In September, the Federal Communications Commission passed a new regulation mandating that all decommissioned Low-Earth-Orbit (LEO) satellites must be deorbited within five years. Previous to this new regulation, deorbiting inactive satellites might take up to 25 years. Due to the upcoming deployment of multiple satellite networks, which might exponentially increase the risk of collisions if future units are not withdrawn from their orbits, the space industry expected a tighter adjustment on deorbiting.
According to the Space Surveillance Network, nearly 34,000 manufactured objects larger than a tennis ball are orbiting the Earth as of today. The majority of them are confined to a restricted band of elevations and positions. Around 11,000 of these are “uncontrolled.” Given this information, collisions between LEO satellites are no longer the stuff of science fiction. The first satellite collision occurred in 2009, when an Iridium satellite and a Russian military satellite collided above Siberia. In 2019, India conducted an anti-satellite missile test, which successfully hit its target but resulted in 400 pieces of space debris, some of which are still in orbit. Also, the ISS has performed three maneuvers in less than four months to prevent collisions with space debris from other satellites. These instances demonstrate that space debris is becoming an increasing danger.
Once LEO satellites have completed their mission, it is evident that they cannot be left alone in orbit. Like we should leave no trace of our trash after a picnic, space corporations must prepare ahead for the deorbiting of their satellites to ensure that the space environment remains accessible to future generations. As with any other resource on Earth, the space in which our LEO satellites orbit is limited.
The FCC’s regulations require satellite operators to submit a deorbit plan prior to launch and to take steps to deorbit the satellite within five years of the end of its operational life, so it’s evident that such regulations are the best way to reduce the risk of collisions and keep the space environment as clean as possible.
It is also evident that the FCC regulation arrived at the appropriate time. The last one went into effect when the existing technology and associated costs rendered debris collection and satellite downgrading nearly impossible. Due to the latest innovations in reusable rockets and the proliferation of nanosatellites, which are easier to construct, less expensive to launch, and more affordable to bring back home, a five-year period of non-function while in orbit is more than reasonable, especially considering that companies and state powers plan to launch tens of thousands of nanosatellites in various constellations. These technological improvements may result in significant space congestion if they are not properly controlled.
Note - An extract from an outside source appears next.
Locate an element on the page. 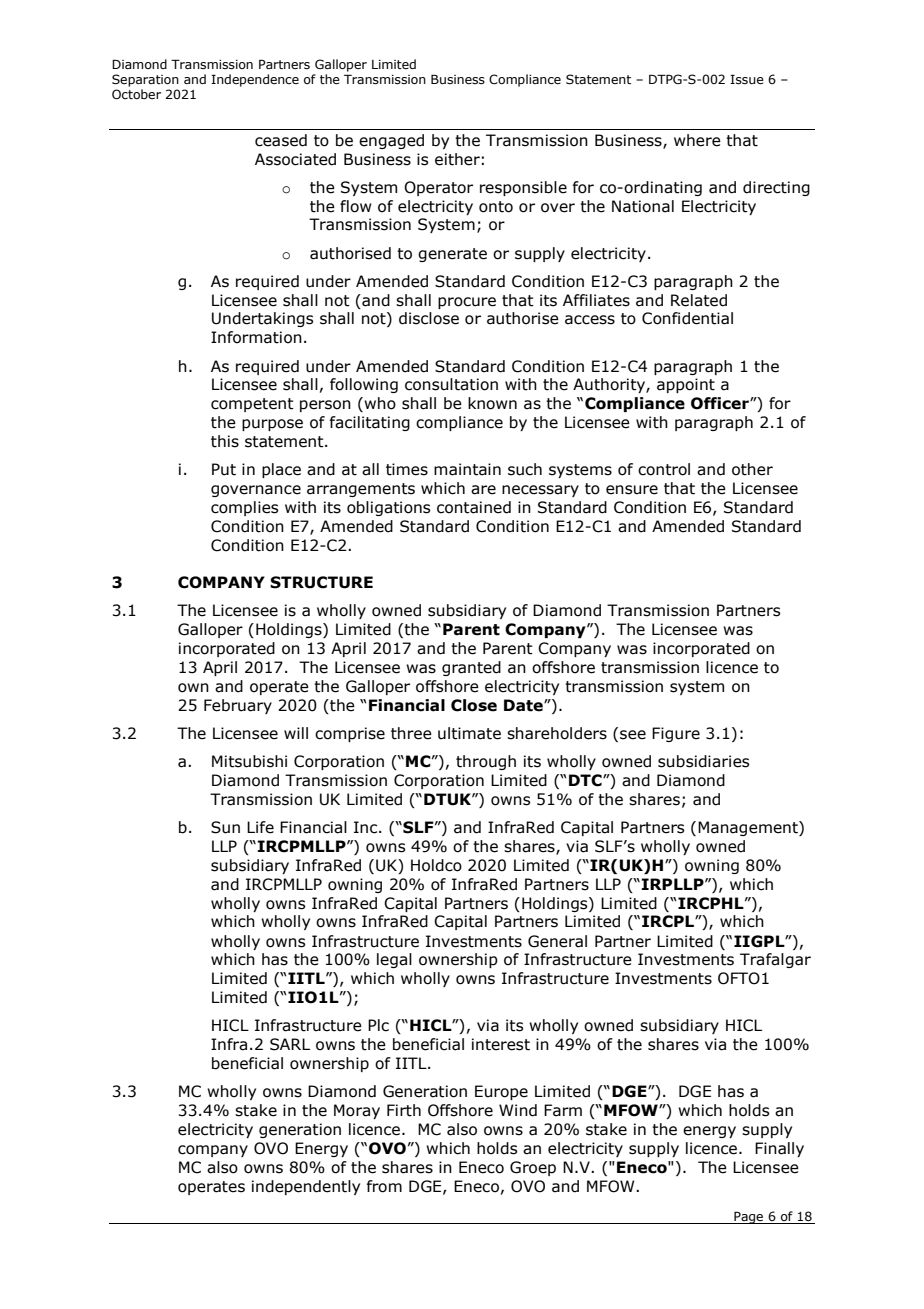  Independence is located at coordinates (255, 80).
In addition, any industry is typically resistant to new rules, therefore strict enforcement of space debris laws will be beneficial for business. Constant upgrades are required for LEO satellite constellations, and providing the users with the most up-to-date technology in communications or surveillance will provide a competitive advantage for market leaders.
Due to the accessibility of space, the recent collisions with LEO satellites, and the necessity to maintain our space clean for everyone’s safety and security, stricter regulations on space debris were anticipated. The FCC was required to take the initial move. The global space sector is now looking ahead, anticipating that other nations would take similar steps for their enterprises, which is possible. Additionally, because nanosatellite networks will require continual system improvements to meet market demands, it is anticipated that competitiveness will rocket and new actors — some brand new and others from industries such as software, telecoms, and hardware — will enhance our ecosystem.